Monthly Archives: November 2008
On my way to Illinois on Wednesday I had to connect in Houston so I only had time to complete 1/3 of the Continental Airlines Magazine crossword puzzle before landing (It’s like, a 2 min flight from Aust. to Houst. Why bother, right?). I meant to take my partially completed puzzle with me to toy with in the second leg of my journey but in the awkward flurry that is deboarding, I forgot. But THEN on my flight to Chicago, I should open up the Continental Airlines Maagazine only to find the crossword puzzle 2/3 completed, with holes left in the exact places I had filled in during flight #1. Crossword kismet! I am so thankful! Also, i realized that if all else fails, I can work for an airline magazine.
I haven’t done a reflection in a while because the hard edge of news has rendered my prose into brittle bits of bone. Where can I find Tums for the pen? Reflections are boring.
In life there are times to love and times to mourn. Mostly I mourn. Right now I’m reflecting on my favorite friend who disappeared: Dunkin’ Donuts Marshmallow Blend coffee. It used to be that you could get this exquisite blend anywhere in Albany, NY or the surrounding metro area. But then one day it was only available at the Dunkin’ Donuts near Penn Station. And then one day it was gone.
Yes, the life of a niche product is finite. But this coffee tasted like angels’ wings, and I miss it. I miss it every day.
Oh boy. As a wizened Norm MacDonald once asked in the film “Dirty Work,” “When is lunch?” Seriously. I’m hungry.
Thanksgiving! My aunt has created a Kitchen Cabinet for the occasion and has appointed me Secretary of Dishwashing. I could not be more thrilled at the prospect of serving my family and taking on the responsibilities that this position demands. Rest assured I have been thoroughly vetted and submitted copies of this blog and various newspaper clippings to her, including the time I told the University of Texas at Tyler’s newspaper that their student government was totally wack.
The good news of the year is that I passed Biology for Business and Liberal Arts Majors by a margin of three quarks on the edge of a razor blade. The bad news is that this good news gets me no closer to befriending the standoffish sceptre of employment. Reality? Check!
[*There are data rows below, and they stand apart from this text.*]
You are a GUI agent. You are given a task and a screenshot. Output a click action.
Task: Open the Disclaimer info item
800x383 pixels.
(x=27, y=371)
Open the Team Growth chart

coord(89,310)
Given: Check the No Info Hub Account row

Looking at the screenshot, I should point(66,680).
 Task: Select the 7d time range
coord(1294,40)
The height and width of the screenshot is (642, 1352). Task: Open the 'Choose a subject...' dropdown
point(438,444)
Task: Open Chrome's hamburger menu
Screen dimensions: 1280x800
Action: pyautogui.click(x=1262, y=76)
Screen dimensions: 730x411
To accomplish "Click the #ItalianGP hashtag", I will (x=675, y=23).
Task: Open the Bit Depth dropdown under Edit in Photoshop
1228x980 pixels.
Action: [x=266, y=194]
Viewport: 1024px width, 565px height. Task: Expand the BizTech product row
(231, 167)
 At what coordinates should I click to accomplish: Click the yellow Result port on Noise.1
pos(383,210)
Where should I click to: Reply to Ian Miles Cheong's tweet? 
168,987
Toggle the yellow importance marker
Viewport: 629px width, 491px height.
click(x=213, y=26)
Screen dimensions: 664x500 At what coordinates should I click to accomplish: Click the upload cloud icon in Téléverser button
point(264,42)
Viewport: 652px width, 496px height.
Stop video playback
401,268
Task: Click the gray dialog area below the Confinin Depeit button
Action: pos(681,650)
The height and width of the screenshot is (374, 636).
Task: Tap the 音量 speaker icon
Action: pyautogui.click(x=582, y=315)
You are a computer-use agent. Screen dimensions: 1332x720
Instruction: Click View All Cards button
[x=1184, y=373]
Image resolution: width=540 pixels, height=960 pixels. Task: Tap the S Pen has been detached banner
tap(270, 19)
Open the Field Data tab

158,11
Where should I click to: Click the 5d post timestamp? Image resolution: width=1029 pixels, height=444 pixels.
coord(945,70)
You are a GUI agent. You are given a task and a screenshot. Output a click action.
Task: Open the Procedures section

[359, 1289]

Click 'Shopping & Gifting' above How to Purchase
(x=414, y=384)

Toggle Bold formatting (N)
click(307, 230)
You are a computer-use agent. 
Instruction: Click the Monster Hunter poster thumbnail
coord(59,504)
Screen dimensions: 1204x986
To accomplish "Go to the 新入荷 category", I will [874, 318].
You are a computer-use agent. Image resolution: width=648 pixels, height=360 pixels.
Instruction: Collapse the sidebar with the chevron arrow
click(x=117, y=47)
Notes on Personal Finance: a Guest Bloch
by Hannah Bloch-Wehba
This week I bought three apples instead of fourteen, because I live alone and the economy is bad.* Then I checked my Schwab account and found I’d lost money. Slate says, “If you’re 20 years old and want to spread your risks, mortgage your retirement today.” I’m not 20 years old anymore (Bloch-Wehba turned 21 last week. —ed). And it’s getting harder and harder to get a mortgage around here.
Sometimes it gets really cold in my apartment. How cold is too cold? When do I have to turn on the heat? The heat smells like burning. I’m going to try to make it to December, and in the meantime, keep warm by the heat of the preheated stove.
Sometimes we say things like, “Next week is job week.” But next week is really “Find out how to stow away on a privately-owned cargo ship destined for the Middle East, anywhere but the Gulf States, week.” The week after that is “Get emotionally ready for Israel week.” Programming includes learning how to properly bake a four-strand challah braid, making mulled Manischevitz, eschewing Facebook on the Sabbath and otherwise feigning piety.
* They were organic so I didn’t even save money, but I did get some extra crunch for my buck.
Ninth anniversary of my appendectomy today
Happy birthday Hula Hoop. The Hula Hoop is 50 this year, but the wheel is like 32947 and the circle is 203948230-93-094 x 10^6 so go figure. I love hula hooping. In fact, I am hula hooping right now.
The March sisters react to the election of Barack Obama.
Meg: Heavens me! Though I have been laid off from my position as governess for the King family, I know this most handsome man will see us through these trying times. He is as handsome as ever, despite the War.
Jo: I only long to be respected as a fearless woman in society. I will not marry for money despite what wretched Aunt March says. Blast that woman. I shall donate my hair to moveon.org. Don’t tell father.
Beth: Perhaps the President’s joyous call for health care will cure this fever that ails me. I only wish to bake cakes in quiet and help immigrants, and receive ledger credits for doing so.
Amy: I am so blonde and pure. I am an America that was. No one likes me.
1. The Patriot Talon, Sept. 29.
Leah Finnegan, editor of the Daily Texan, said she has an open relationship with her SGA members. “For lack of a better term, what [the UT Tyler SGA are] doing is wack,” Finnegan said.
2. The Daily Nebraskan, Nov. 4.
“I don’t give a huge amount of weight to our endorsement,” said Finnegan, a senior American studies major. “This year … there was kind of a duh factor.”